* **INSTRUCTION**: Rewrite the items below as a numbered list, omitting any blank lines.
## Start DATA LINES
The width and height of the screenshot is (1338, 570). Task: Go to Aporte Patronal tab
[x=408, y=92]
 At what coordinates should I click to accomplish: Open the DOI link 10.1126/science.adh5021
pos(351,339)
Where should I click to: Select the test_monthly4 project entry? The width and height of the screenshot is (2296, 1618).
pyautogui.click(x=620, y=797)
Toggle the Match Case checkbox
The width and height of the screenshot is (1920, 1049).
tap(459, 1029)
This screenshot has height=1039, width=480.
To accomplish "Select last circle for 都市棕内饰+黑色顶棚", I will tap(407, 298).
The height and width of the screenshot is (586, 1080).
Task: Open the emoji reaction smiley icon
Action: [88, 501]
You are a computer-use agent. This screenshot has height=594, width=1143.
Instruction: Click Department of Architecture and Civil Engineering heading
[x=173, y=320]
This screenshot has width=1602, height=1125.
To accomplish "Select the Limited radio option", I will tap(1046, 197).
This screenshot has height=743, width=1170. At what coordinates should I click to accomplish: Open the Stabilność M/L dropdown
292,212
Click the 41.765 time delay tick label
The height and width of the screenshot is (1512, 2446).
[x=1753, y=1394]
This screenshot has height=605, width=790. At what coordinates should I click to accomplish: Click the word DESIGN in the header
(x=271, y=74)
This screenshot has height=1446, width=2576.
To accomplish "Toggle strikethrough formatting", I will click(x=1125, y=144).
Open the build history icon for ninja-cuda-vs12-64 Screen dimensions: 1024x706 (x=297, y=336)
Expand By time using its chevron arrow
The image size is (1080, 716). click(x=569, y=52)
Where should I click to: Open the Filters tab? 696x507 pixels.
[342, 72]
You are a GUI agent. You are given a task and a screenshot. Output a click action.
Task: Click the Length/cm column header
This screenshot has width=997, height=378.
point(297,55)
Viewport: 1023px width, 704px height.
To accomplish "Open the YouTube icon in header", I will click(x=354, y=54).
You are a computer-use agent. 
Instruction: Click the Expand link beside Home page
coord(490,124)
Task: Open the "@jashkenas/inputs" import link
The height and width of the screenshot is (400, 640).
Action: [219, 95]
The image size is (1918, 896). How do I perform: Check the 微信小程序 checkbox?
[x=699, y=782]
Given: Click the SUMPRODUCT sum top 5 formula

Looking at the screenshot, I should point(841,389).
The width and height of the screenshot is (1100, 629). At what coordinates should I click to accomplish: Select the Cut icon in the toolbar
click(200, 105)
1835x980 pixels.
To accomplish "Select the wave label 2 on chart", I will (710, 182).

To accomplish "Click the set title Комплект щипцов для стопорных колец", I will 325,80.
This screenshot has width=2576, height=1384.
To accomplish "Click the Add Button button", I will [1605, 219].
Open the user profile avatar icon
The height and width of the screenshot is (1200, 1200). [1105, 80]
## End DATA LINES
* **RIGHT ANSWER**:
1. The width and height of the screenshot is (1338, 570). Task: Go to Aporte Patronal tab
2. [x=408, y=92]
3.  At what coordinates should I click to accomplish: Open the DOI link 10.1126/science.adh5021
4. pos(351,339)
5. Where should I click to: Select the test_monthly4 project entry? The width and height of the screenshot is (2296, 1618).
6. pyautogui.click(x=620, y=797)
7. Toggle the Match Case checkbox
8. The width and height of the screenshot is (1920, 1049).
9. tap(459, 1029)
10. This screenshot has height=1039, width=480.
11. To accomplish "Select last circle for 都市棕内饰+黑色顶棚", I will tap(407, 298).
12. The height and width of the screenshot is (586, 1080).
13. Task: Open the emoji reaction smiley icon
14. Action: [88, 501]
15. You are a computer-use agent. This screenshot has height=594, width=1143.
16. Instruction: Click Department of Architecture and Civil Engineering heading
17. [x=173, y=320]
18. This screenshot has width=1602, height=1125.
19. To accomplish "Select the Limited radio option", I will tap(1046, 197).
20. This screenshot has height=743, width=1170. At what coordinates should I click to accomplish: Open the Stabilność M/L dropdown
21. 292,212
22. Click the 41.765 time delay tick label
23. The height and width of the screenshot is (1512, 2446).
24. [x=1753, y=1394]
25. This screenshot has height=605, width=790. At what coordinates should I click to accomplish: Click the word DESIGN in the header
26. (x=271, y=74)
27. This screenshot has height=1446, width=2576.
28. To accomplish "Toggle strikethrough formatting", I will click(x=1125, y=144).
29. Open the build history icon for ninja-cuda-vs12-64 Screen dimensions: 1024x706 (x=297, y=336)
30. Expand By time using its chevron arrow
31. The image size is (1080, 716). click(x=569, y=52)
32. Where should I click to: Open the Filters tab? 696x507 pixels.
33. [342, 72]
34. You are a GUI agent. You are given a task and a screenshot. Output a click action.
35. Task: Click the Length/cm column header
36. This screenshot has width=997, height=378.
37. point(297,55)
38. Viewport: 1023px width, 704px height.
39. To accomplish "Open the YouTube icon in header", I will click(x=354, y=54).
40. You are a computer-use agent. 
41. Instruction: Click the Expand link beside Home page
42. coord(490,124)
43. Task: Open the "@jashkenas/inputs" import link
44. The height and width of the screenshot is (400, 640).
45. Action: [219, 95]
46. The image size is (1918, 896). How do I perform: Check the 微信小程序 checkbox?
47. [x=699, y=782]
48. Given: Click the SUMPRODUCT sum top 5 formula
49. Looking at the screenshot, I should point(841,389).
50. The width and height of the screenshot is (1100, 629). At what coordinates should I click to accomplish: Select the Cut icon in the toolbar
51. click(200, 105)
52. 1835x980 pixels.
53. To accomplish "Select the wave label 2 on chart", I will (710, 182).
54. To accomplish "Click the set title Комплект щипцов для стопорных колец", I will 325,80.
55. This screenshot has width=2576, height=1384.
56. To accomplish "Click the Add Button button", I will [1605, 219].
57. Open the user profile avatar icon
58. The height and width of the screenshot is (1200, 1200). [1105, 80]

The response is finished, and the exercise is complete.